Coordenado por Rafael Rodrigues Lima, da Universidade Federal do Pará (UFPA), o projeto EcoTaxÔmica conta ainda com a UFPR e a Universidade de São Paulo (USP). Os pesquisadores investigarão oito comunidades na Reserva Extrativista (Resex) Arapiuns-Tapajós, que abriga igarapés e é altamente impactada pelo garimpo.

Reserva Extrativista Tapajós-Arapiuns, no Pará, com acesso pelo Rio Tapajós. Foto: ICMBio/Reprodução

Serão coletadas e examinadas amostras da comunidade de libélulas (insetos da ordem Odonata) e dos peixes consumidos por moradores e comercializados localmente. Os dados serão comparados com amostras de cinco comunidades de uma área do Rio Acará que servirá de referência.
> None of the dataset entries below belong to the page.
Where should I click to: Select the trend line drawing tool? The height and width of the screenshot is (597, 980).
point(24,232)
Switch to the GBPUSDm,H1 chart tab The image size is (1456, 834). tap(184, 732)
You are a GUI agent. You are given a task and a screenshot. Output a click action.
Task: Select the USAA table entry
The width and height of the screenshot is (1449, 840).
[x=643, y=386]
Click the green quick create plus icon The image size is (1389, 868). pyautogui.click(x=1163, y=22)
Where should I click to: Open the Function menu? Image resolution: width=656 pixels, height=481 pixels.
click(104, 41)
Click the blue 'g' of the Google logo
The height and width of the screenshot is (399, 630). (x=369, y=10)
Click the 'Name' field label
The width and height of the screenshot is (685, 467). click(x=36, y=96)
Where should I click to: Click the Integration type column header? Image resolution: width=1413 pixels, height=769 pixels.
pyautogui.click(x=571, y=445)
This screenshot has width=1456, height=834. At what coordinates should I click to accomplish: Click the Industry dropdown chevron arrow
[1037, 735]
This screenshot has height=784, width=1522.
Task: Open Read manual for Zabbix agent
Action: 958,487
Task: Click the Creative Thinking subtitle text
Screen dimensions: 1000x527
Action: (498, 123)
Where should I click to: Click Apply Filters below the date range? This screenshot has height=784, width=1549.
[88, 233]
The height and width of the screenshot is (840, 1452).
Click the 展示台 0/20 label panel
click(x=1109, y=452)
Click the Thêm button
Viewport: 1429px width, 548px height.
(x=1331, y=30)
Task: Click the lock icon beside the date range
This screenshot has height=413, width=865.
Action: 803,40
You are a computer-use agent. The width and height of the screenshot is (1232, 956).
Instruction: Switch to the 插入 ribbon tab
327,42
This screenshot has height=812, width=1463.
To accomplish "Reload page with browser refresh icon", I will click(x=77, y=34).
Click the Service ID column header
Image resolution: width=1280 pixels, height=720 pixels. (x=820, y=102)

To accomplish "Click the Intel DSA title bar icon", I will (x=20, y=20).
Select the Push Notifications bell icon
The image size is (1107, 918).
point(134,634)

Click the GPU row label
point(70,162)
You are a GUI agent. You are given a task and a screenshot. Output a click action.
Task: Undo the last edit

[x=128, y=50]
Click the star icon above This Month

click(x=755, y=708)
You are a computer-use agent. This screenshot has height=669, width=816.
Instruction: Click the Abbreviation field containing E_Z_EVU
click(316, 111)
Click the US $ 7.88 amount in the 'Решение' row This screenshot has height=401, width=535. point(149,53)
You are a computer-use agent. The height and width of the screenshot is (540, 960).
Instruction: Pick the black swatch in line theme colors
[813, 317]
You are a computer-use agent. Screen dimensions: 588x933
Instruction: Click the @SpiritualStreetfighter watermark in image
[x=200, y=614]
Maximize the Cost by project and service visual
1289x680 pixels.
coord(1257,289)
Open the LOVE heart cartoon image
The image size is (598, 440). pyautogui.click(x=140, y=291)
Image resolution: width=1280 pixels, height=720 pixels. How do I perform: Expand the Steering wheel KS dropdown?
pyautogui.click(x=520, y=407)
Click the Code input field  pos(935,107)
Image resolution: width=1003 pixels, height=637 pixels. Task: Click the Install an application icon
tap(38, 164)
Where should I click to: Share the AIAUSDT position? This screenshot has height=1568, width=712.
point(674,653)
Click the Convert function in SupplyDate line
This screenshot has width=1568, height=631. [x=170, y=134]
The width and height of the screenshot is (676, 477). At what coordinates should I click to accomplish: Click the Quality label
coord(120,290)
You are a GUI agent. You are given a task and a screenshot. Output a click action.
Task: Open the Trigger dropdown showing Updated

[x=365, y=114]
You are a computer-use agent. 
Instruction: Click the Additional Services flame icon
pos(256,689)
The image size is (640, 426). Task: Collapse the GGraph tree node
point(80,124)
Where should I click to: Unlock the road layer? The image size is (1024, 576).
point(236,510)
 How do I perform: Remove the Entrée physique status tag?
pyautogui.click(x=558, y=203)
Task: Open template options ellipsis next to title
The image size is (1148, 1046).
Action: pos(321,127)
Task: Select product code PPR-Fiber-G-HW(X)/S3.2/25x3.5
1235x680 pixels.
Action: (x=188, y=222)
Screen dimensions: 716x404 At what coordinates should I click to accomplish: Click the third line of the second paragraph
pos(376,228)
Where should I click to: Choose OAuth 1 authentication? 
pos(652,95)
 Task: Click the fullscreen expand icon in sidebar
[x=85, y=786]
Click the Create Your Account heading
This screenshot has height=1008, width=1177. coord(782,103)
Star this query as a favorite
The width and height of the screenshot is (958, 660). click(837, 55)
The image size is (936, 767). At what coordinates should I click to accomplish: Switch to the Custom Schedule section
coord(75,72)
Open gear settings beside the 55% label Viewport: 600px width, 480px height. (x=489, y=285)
As análises em nível molecular ajudarão também na caracterização e na descrição de novas espécies. Com quase mil espécies descritas, o Brasil detém a maior diversidade de libélulas do mundo, muitas delas vivendo exclusivamente na Amazônia e ainda pouco conhecidas. Com isso, a biodiversidade da reserva ficará em destaque, o que pode ajudar em apoio ao turismo de natureza.

“É uma oportunidade única para estudar a biodiversidade amazônica e ao mesmo tempo investigar mecanismos que possam auxiliar na mitigação dos impactos das ações da exploração de minérios na maior floresta tropical do mundo”, diz o professor Ângelo Parise Pinto, do Departamento de Zoologia da UFPR e coordenador do Laboratório de Sistemática de Insetos Aquáticos (Labsia).

Parise Pinto tem 20 anos de experiência em expedições científicas em quase todos os estados brasileiros, mas classifica a Amazônia como um desafio especial. “Sempre desperta o imaginário como pesquisador e naturalista, trazendo a sensação de visitar o desconhecido, o intocado. Meu grupo de pesquisa terá a oportunidade de investigar essa região pela primeira vez e assim colaborar para o conhecimento da biodiversidade antes que ela seja extinta para enriquecer nossos acervos científicos”.

A UFPR já faz parte da Rede Paranaense de Coleções Biológicas (TaxOnline), financiada pela Fundação Araucária como um dos Napis (Novo Arranjo de Pesquisa e Inovação). A instituição é responsável pelo segundo maior acervo de insetos do país, a Coleção Entomológica Padre Jesus Santiago Moure (LINK:https://dzupufpr.wixsite.com/colecao), com mais de sete milhões de exemplares.

Os dados também serão incorporados a coleções científicas em instituições públicas sediadas na Amazônia, como o Museu Paraense Emílio Goeldi (MPEG), e em plataformas digitais, entre elas o Sistema de Informação sobre a Biodiversidade Brasileira (SIBBr).

Sobre o edital

A chamada Expedições Científicas tem investimento previsto de R$ 76 milhões e envolve, via Confap, as fundações de amparo à pesquisa estaduais — no Paraná, a Fundação Araucária.

Os 22 projetos selecionados reúnem 85 grupos de pesquisadores vinculados a 19 fundações, além das agências UK Research and Innovation (UKRI), do Reino Unido, e Swiss National Science Foundation (SNSF), da Suíça.

A ideia é apoiar estudos in loco para ampliar o conhecimento sobre a sociobiodiversidade e a biodiversidade amazônica. Segundo a organização, mais de 60 localidades pouco abordadas pela comunidade científica serão estudadas, entre elas terras indígenas, reservas de desenvolvimento sustentável e extrativistas e regiões de difícil acesso.

A chamada segue a modalidade de apoio, com financiamento de bolsas e itens de custeio. O prazo de implementação dos projetos é de até três anos.